Bias still a big obstacle for New Zealand employers

Many organisations are investing heavily in diversity and inclusion initiatives but bias could still be holding them back.

Bias still a big obstacle for New Zealand employers

A growing number of Kiwi employers are investing their time and resources into creating a fair and diverse workplace but bias still stands in the way for many of them, according to one new study.

The latest New Zealand Diversity Survey found that 48 per cent of organisations identified bias as a key issue – up 18 per cent from the previous survey six months ago.  That means bias is now ranked as the third most important diversity issue in the workplace, behind wellbeing and flexibility.

While the results may seem discouraging, Bev Cassidy-MacKenzie – chief executive of Diversity Works New Zealand – says they actually indicate an improvement in awareness around the issue.

 “Bias, particularly unconscious bias, can subtly undermine the many hours organisations invest in creating a culture that embraces diversity and inclusion,” she says. “But awareness is the first step in mitigating its effects.”

The public sector seems to be leading the way in terms of awareness with 51 per cent of respondents ranking bias as a concern, making it the second most important diversity issue for the field.

“That’s not surprising,” said Cassidy-MacKenzie. “Many of New Zealand’s public sector organisations have made a real commitment to reducing the impact of bias.”

Bias was identified as one of the factors impacting the gender pay gap in New Zealand in research released recently by the Ministry for Women.

“Publicity around the gender pay gap and research into its causes may have impacted the Diversity Survey results,” acknowledged Cassidy-MacKenzie. “Gender was identified as an important issue by 45 per cent of respondents, up from 29 per cent in our previous survey.

“We think it’s great the message around bias and the gender pay gap is spreading, and that organisations are gaining a better understanding around these important issues, and how they impact their workforce and ultimately, business performance.”

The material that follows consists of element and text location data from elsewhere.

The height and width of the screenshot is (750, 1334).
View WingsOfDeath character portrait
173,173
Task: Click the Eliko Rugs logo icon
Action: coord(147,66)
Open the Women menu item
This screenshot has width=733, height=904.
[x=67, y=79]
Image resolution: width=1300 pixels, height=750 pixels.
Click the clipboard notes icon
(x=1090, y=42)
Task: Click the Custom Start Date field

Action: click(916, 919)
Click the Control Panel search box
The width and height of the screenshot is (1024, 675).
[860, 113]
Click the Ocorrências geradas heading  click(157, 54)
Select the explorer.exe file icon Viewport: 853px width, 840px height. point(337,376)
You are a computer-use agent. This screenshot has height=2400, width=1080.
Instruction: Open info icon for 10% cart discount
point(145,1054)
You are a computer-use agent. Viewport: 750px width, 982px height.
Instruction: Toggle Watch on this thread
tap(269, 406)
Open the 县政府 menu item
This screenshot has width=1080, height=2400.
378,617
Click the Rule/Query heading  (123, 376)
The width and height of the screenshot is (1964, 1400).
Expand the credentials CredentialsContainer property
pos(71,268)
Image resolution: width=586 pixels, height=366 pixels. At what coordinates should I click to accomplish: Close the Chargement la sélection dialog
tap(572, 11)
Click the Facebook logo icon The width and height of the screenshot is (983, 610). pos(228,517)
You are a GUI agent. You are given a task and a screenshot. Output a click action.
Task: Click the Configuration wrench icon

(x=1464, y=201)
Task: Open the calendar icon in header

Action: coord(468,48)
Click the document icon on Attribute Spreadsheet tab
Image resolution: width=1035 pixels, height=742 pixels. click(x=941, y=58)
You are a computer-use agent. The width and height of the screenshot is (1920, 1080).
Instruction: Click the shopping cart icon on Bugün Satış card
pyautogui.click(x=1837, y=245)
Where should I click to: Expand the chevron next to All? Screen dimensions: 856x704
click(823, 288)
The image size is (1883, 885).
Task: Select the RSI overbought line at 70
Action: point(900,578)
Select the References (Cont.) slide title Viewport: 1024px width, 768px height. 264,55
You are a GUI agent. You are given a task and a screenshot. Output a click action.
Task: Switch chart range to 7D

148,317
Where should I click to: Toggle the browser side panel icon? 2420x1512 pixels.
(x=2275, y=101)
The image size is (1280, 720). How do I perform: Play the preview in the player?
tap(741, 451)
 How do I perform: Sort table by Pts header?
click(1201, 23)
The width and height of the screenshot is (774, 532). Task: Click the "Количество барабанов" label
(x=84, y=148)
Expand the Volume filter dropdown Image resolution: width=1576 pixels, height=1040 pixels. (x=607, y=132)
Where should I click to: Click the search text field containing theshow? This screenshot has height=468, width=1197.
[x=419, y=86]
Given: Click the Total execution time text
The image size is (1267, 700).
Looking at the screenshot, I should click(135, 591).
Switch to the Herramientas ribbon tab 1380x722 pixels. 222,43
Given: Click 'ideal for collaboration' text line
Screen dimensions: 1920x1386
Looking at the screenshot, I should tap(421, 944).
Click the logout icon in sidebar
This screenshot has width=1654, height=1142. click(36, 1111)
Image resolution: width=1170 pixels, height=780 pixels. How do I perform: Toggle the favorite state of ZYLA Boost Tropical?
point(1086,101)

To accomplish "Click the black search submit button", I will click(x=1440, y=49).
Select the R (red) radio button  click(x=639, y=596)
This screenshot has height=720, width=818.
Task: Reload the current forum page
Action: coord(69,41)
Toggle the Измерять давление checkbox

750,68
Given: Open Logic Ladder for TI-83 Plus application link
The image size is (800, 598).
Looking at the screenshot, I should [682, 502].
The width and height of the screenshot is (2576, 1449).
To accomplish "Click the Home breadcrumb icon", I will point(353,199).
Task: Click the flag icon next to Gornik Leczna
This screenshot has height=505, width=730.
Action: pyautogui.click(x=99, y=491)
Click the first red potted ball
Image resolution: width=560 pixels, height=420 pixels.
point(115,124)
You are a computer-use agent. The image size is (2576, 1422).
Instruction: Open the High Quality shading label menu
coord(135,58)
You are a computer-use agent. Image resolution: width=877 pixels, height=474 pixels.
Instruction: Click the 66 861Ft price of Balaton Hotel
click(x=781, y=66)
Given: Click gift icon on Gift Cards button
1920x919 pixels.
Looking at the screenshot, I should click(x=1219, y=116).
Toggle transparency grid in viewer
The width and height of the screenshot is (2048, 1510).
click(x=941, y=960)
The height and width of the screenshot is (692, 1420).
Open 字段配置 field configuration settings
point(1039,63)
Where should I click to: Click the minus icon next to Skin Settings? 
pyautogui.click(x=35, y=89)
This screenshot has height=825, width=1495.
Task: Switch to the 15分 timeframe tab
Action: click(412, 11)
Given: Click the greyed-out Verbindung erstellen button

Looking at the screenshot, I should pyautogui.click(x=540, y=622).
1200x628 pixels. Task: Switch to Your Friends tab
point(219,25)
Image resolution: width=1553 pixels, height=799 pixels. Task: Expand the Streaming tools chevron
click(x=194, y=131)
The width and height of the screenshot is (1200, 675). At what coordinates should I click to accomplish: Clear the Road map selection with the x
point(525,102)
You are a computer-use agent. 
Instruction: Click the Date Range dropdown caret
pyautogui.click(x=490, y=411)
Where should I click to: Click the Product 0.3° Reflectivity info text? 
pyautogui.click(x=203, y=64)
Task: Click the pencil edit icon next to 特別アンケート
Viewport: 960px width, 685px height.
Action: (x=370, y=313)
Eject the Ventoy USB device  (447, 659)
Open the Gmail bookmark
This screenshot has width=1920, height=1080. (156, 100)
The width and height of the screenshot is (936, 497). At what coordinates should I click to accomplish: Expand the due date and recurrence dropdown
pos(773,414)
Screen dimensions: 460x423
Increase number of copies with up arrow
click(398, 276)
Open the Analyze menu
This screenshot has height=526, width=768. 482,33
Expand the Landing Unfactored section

Other key findings from the April 2017 New Zealand Diversity Survey include:

  • Wellbeing & wellness is still the number one diversity issue for New Zealand organisations with 67 per cent ranking it as important. This is up five percent compared with October last year.
  • Flexibility is the second most important diversity issue for private sector organisations with 59 per cent ranking it as a concern. In the public sector, slightly less than half of organisations see this as an important diversity issue.
  • New Zealand’s aging workforce continues to be a significant concern with 47 per cent of organisations rating it an important issue – up three per cent from October 2016. However, this is the diversity issue for which organisations are least likely to have a policy or initiative in place to address.
  • The number of organisations that considered ethnicity an important issue increased from 27 per cent in October 2016 to 41 per cent in April 2017 but more than a third of survey respondents reported that ethnicity was not an issue at all.
  • Nearly a third of organisations (32 per cent) have a diversity strategy or plan in place, up from 20 per cent in October 2016, and 60 per cent take diversity into consideration in relevant HR policies.